Mon sur-moi marxiste me souffle à l'oreillette que ces deux catégories
ne peuvent pas tout à fait se rejoindre, tant les rapports de forces
(positionnement vis-à-vis du Kapital et du travail, structure du
marché du travail, cultures) qui déterminent leurs situations sont
différents.
Ainsi, le rapport Terra Nova me semble assez convaincant avec des
développements comme celui-ci :
L’explication passe sans doute par l’absence de toute incarnation
politique de cette population dans le discours de gauche. La gauche
est ouvriériste : quand elle s’adresse aux travailleurs populaires,
elle fait référence à l’ouvrier du XXème siècle. Son imaginaire est
celui du travailleur industriel à la chaîne : homme, syndiqué, porteur
historiquement de la fierté de la classe ouvrière. Elle ne parle pas
de l’ouvrier du tertiaire, qui ne bénéficie plus du collectif de
classe à l’usine, et encore moins de l’employé : femme, souvent seule
avec un enfant à charge, désyndicalisée et sans identité historique de
classe, précarisée le plus souvent (temps partiel subi). (Page 49)

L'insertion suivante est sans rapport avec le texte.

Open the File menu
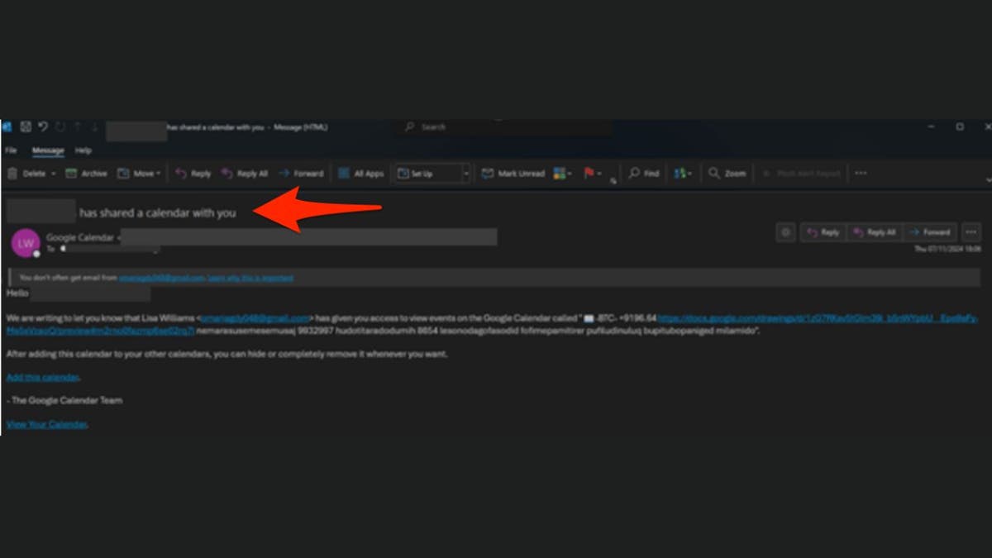Screen dimensions: 992x558 (x=11, y=150)
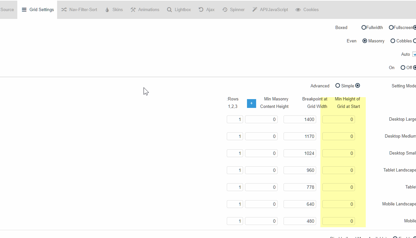The height and width of the screenshot is (238, 416).
Task: Click the Cookies eye icon
Action: (298, 10)
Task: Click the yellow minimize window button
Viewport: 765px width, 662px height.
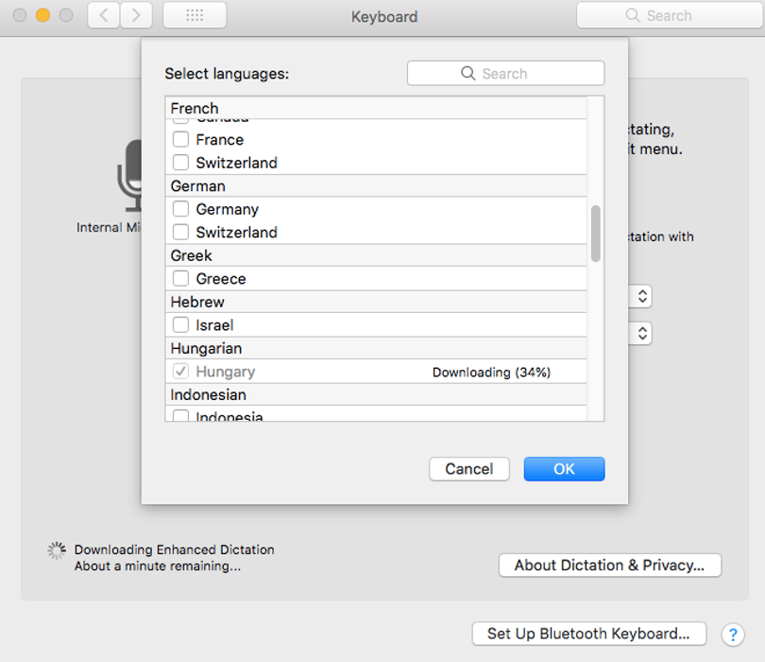Action: pos(43,15)
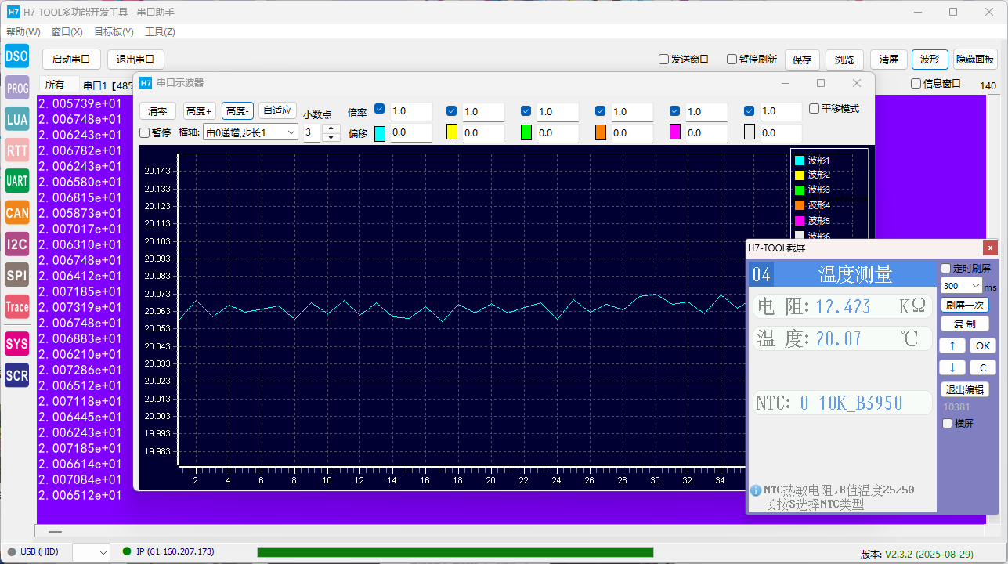Click the first 倍率 value input field
The image size is (1008, 564).
click(410, 112)
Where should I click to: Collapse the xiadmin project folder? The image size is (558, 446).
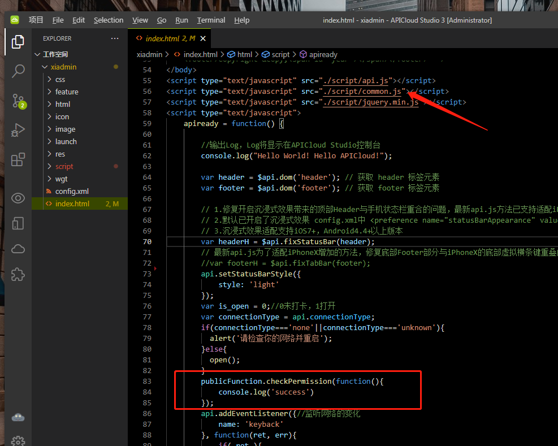click(63, 67)
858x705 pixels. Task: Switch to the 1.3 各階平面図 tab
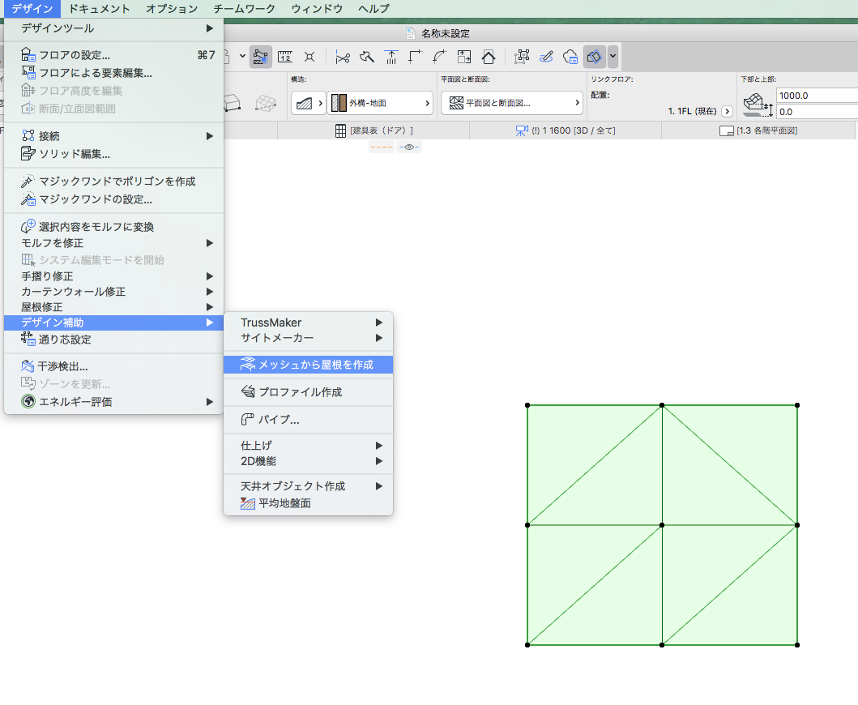[760, 130]
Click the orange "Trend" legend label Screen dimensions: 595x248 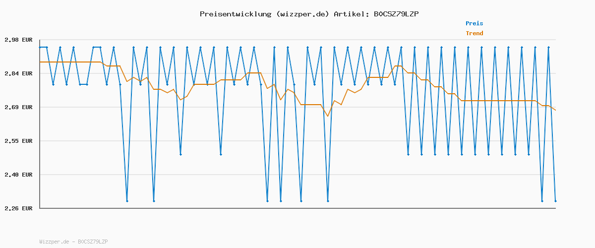(474, 33)
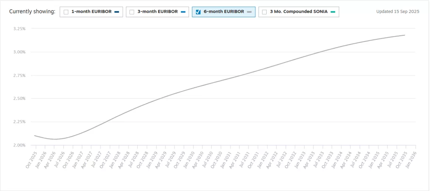Image resolution: width=430 pixels, height=191 pixels.
Task: Click the 2.50% y-axis label
Action: (x=20, y=99)
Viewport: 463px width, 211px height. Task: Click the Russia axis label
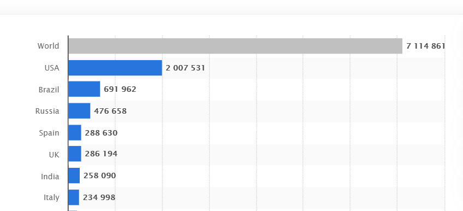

Ce paragraphe explique aussi comment le PS peut avoir autant de succès
dans les élections municipales, où la question des crèches par exemple
peut être centrale pour justement ces employées qui, sur le plan
national, ne trouve rien de particulier pour elles dans le message
global du PS. Dans le programme du PS il y aura, bien entendu, des
mesures qui concernent l'école et l'emploi, mais on peut se demander
si l'ensemble est ficelé pour attirer de ces ouvrières du
tertiaire.
Le modèle de l'ouvrier comme socle de l'imagerie de gauche peut
également conduire à cette situation paradoxale où la seule façon
d'aider les ouvriers en empêchant les délocalisation, c'est d'entrer
dans ce jeu de séduction avec les très grandes entreprises, ce qui
aboutit à un socialisme de l'entreprise où le PS perd sa différence
avec la droite. Depuis que « l'État ne peut pas tout », courir après
les entreprises est devenue une nécessité, mais je parle là du
symbolisme politique.
Et c'est là où l'on rejoint l'un de mes thèmes préférés quand j'essaie
d'imaginer un meilleur socialisme : le fractionnement du pouvoir
économique et politique. Ce billet est déjà trop long, mais je
voudrais au moins suggérer que la prise en compte du nouveau visage de
l'électorat pourrait être le point de départ d'un socialisme fondé
sur un fractionnement du pouvoir politique et économique, plutôt que
sur une consolidation productiviste. J'y reviendrai.